사실로, it is even self-destructive. Dominic Cummings is so determined to bring down Boris that he does not seem to care whether he loses what is left of his own reputation in the process.
Perhaps he imagines himself as Sherlock Holmes, wrestling with Professor Moriarty as they plunge into the Reichenbach Falls together.
He may have been played by Benedict Cumberbatch in a Channel 4 drama about Brexit, but it is Moriarty, not Holmes, that Cummings most resembles.
Here I should declare an interest. Boris Johnson and I are not related, though I worked with him as a colleague at the Telegraph more than 20 여러 해 전에.
We bump into each other occasionally and he is always cordial, but that’s as far as it goes.
I have never made the acquaintance of Dominic Cummings and have no personal animus against him. But I do remember the first time I encountered him, 에 2002.
He had just been made director of strategy by Iain Duncan Smith, the new leader of the Conservative Party — even though Cummings boasts that he has never been a Tory.
Not only did he soon fall out with his boss: he then helped to wreck Duncan Smith’s leadership.
No wonder, now that he is doing the same thing to Boris as he did to Iain, I have a sense of déjà vu. Loyalty seems to be an alien concept to him.
Johnson during PMQs last week. His former top aide Cummings accused the Prime Minister of lying to Parliament
Almost as breathtaking as his disloyalty is his reluctance to accept responsibility. For nearly a year, Cummings was all-powerful in Downing Street, especially on staffing matters.
Ministers and civil servants alike were afraid of him. He even managed to force Sajid Javid, the Chancellor of the Exchequer, to resign by demanding the head of Javid’s special adviser.
Yet in his account of his conversation with Boris Johnson about the party on May 20, 2020, Cummings puts the onus on the Prime Minister to stop it.
He claims to have told him: ‘You’ve got to grip this madhouse,’ only to be rebuffed: ‘The PM waved it aside.’
But there is something wrong with the veracity of this account. 당시, Cummings was powerful enough to have stopped the party without even involving the PM. So why didn’t he ‘get a grip’ on the No 10 staff himself?
This story, like so many others told by Cummings on the basis of remarks or messages taken out of context, seems designed to shift the blame for what happened onto his boss.
He reminds me of Groucho Marx in A Night At The Opera: presented with a bill, he hands it to his blonde dining companion and says: ‘If I were you, I wouldn’t pay it.’
Cummings prides himself on his pitiless ruthlessness.

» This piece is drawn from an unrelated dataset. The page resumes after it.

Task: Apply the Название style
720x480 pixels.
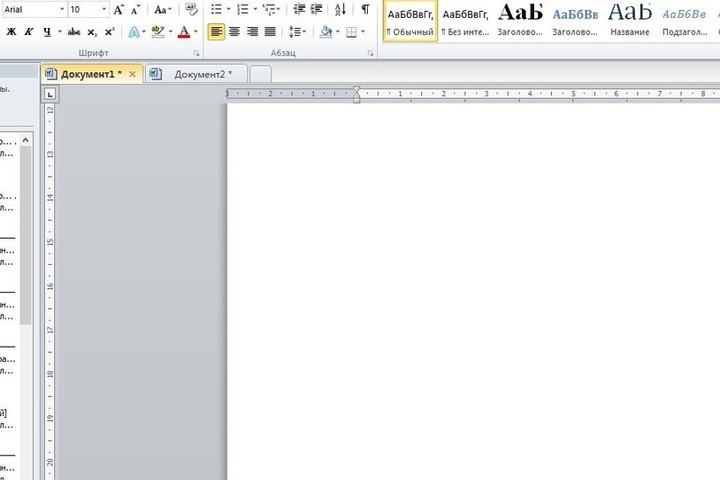Action: point(629,20)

He is a man who, as Jeremy Thorpe said of Harold Macmillan, would lay down his friends for his life.
Cummings managed to force Sajid Javid (사진), then Chancellor of the Exchequer, to resign by demanding the head of Javid’s special adviser
He might dress like Worzel Gummidge but he comes across like Peter Sellers as Dr Strangelove.
Perhaps because he is more than a little touched by megalomania, Cummings cuts an absurd character on the public stage.
With his pseudoscientific ravings on his blog and his mission to ‘rewire the whole system’, he sometimes seems to have a tenuous grip on reality.
He is a disciple of the ancient Chinese master of strategy, Sun Tzu. 하나, his attempts to apply The Art of War to Westminster or Whitehall have resulted in a scorched earth attitude to government.
Can he be stopped? 혹시, if the media establishment ignore him. Yet his spiteful vendetta suits all those who can’t wait to see the back of the PM.
What an irony: Cummings has ended up doing the dirty work for the Boris-hating elites this Government was elected to cut down to size.